I will typically normalize to -1 dB, just to give it a little buffer (which, by the way, is why I didn't normalize to 0 dB in the compressor dialog). The normalization process takes a look at the signal and applies gain to the entire recording until the highest peaks touch the level you specify (the maximum amplitude). We do this at this point because we know what our highest peaks are (unlike when we are recording live), and we may as well take advantage of all the headroom the system has available.

1 Compressor, normalized

That looks better, but when I played it back, there was still a little more dynamic range than I wanted. So I got a little more aggressive with the compressor. This is how it looks with the threshold set at -35 dB and a 4:1 ratio

-35 dB, 4:1


1 Compressor is applied

Ok, now we're getting somewhere. What we are doing here is taking the loudest parts of the message and bringing them down closer to the softer parts. In this case we're down to just over a 3.5:1 ratio between the loud and soft. Again, we'll hit it with a normalizing filter and it looks like this:

1 with a normalzier

Now that's what I'm talking about! That will be super easy to listen to, and believe it or not, there's still plenty of dynamic range in the recording to easily tell when the speaker is emphasizing his words and when he's pulling back and speaking softly. The implied dynamics are there, but now I can actually hear what he's saying.

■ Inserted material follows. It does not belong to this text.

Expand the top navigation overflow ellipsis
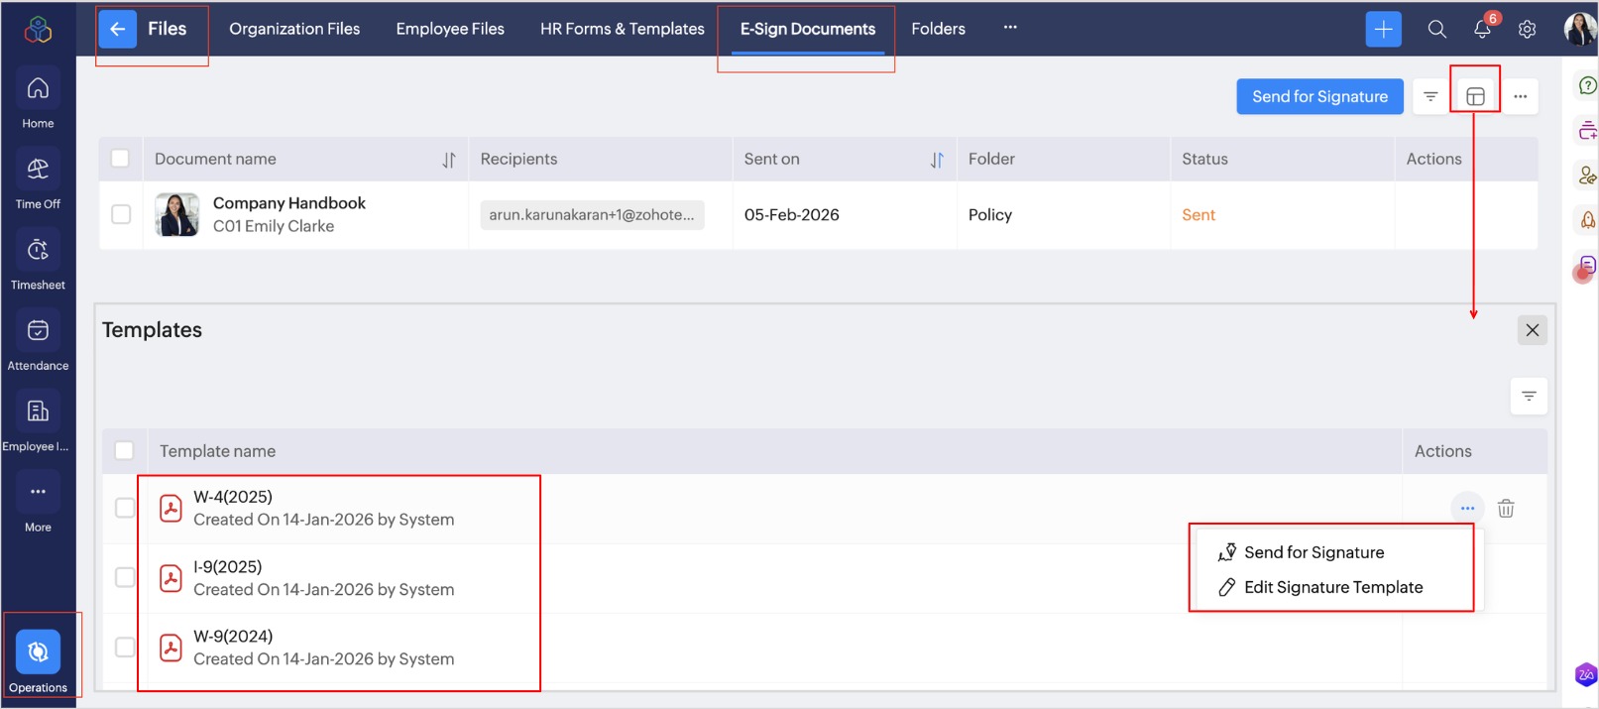Screen dimensions: 1599x709 1010,28
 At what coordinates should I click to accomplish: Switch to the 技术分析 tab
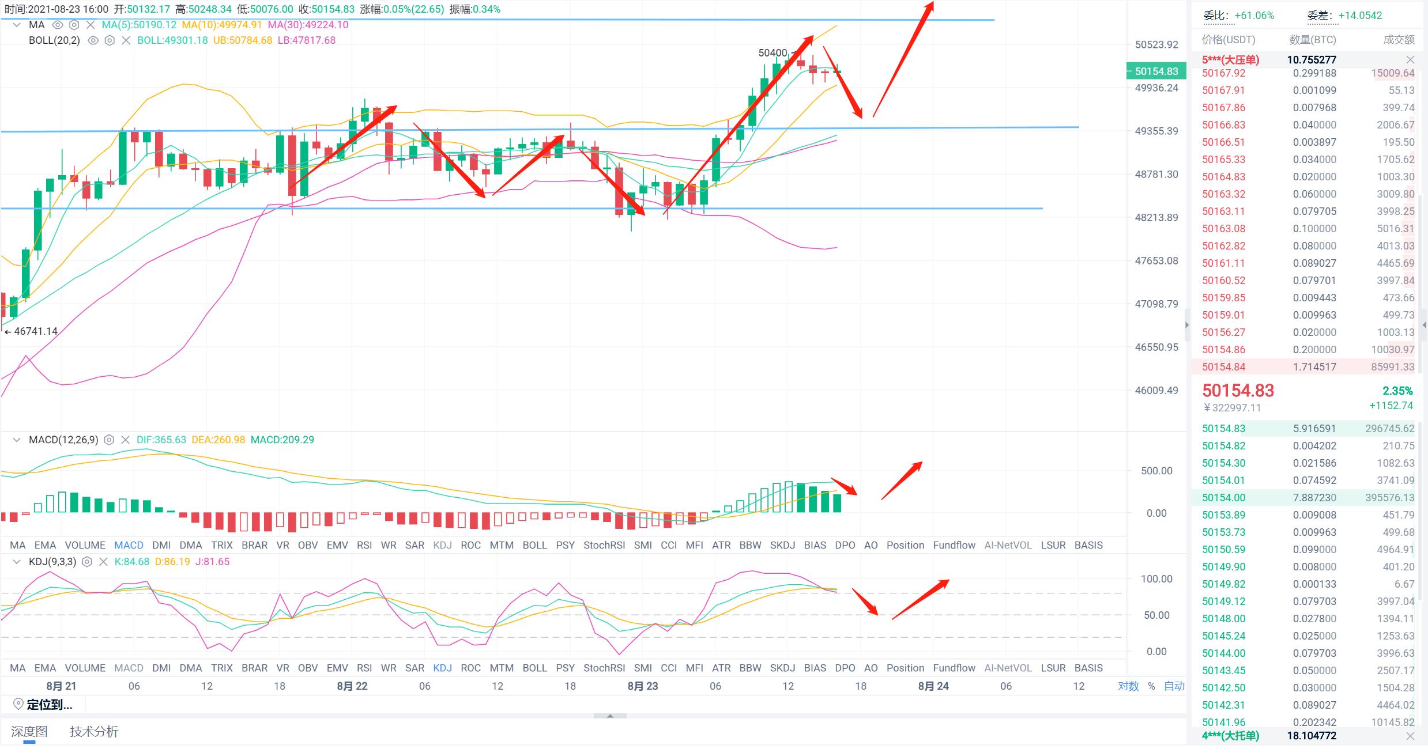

If this was recorded at the proper level (-12 dB peaks), a -35 dB threshold would have been way too low, and would likely have sucked the life out of the recording. You don't want all the peaks at exactly the same level, because that just sounds weird. You will have to experiment with this to determine what sounds good for your system.

What is the lesson here? Whether you want to compress the recording on the way to the computer is up to you (though I think every speaking mic should be insert compressed for better performance live anyway), but the above examples give you a good idea of what you can do to maximize the listening pleasure of the audience after the fact. I have two presets set up in Audition (the software we use at church to record with) that first compress then normalize the signal. We save a .wav file, which is burned to a CD, then an MP3 which goes on the web. Since we started doing this, we've not had a single complaint about the volume level of the sermons on the CDs or on the web.

And again, I know I'm taking liberties with the concept of dynamic range here, and I know this is not, purely speaking, the most pristine way to record audio. So no flaming comments about the inaccuracy of my math or the flaws in my signal chain, OK?

Given the time constraints we're under to turn these recordings around, and the fact that the FOH engineer has enough to do mixing the service, never mind constantly tweaking recording settings, this works really well for us.

Try applying some post-recording compression this weekend. Best of all, if you don't like it, there's always "Undo!"